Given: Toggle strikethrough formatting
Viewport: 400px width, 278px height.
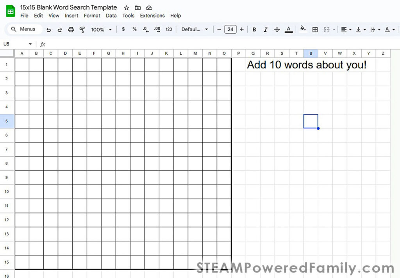Looking at the screenshot, I should coord(277,29).

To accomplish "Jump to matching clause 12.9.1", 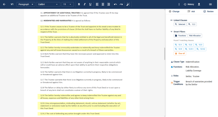I will tap(190, 49).
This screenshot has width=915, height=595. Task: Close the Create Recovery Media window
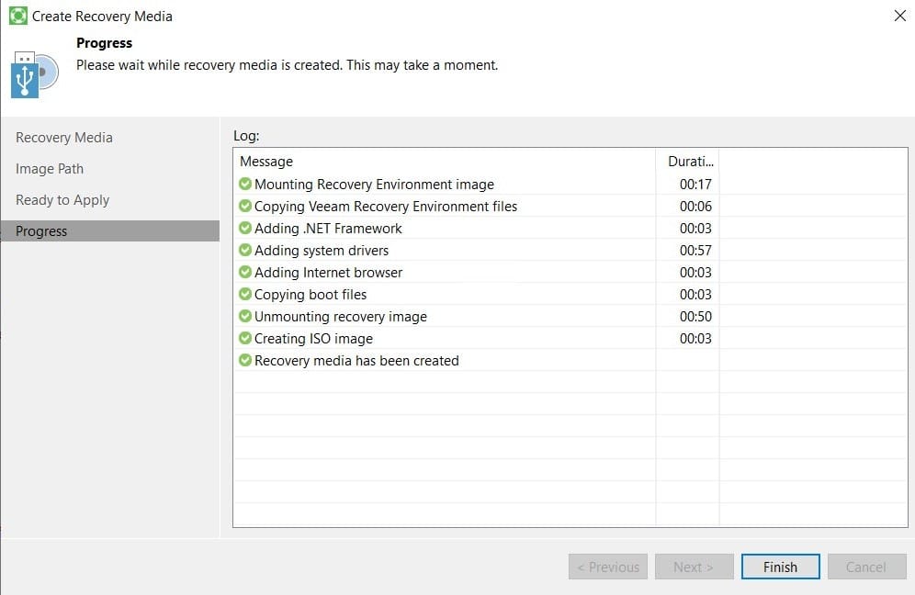point(899,16)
┄┄┄┄┄┄
EXERCISE OBJECTIVE: Starting with the line that contains "This screenshot has", give the lines again exactly as they appear through the last line of the data, pictures excluded.

ANSWER FOR THIS EXERCISE:
This screenshot has width=915, height=595. Task: Close the Create Recovery Media window
point(899,16)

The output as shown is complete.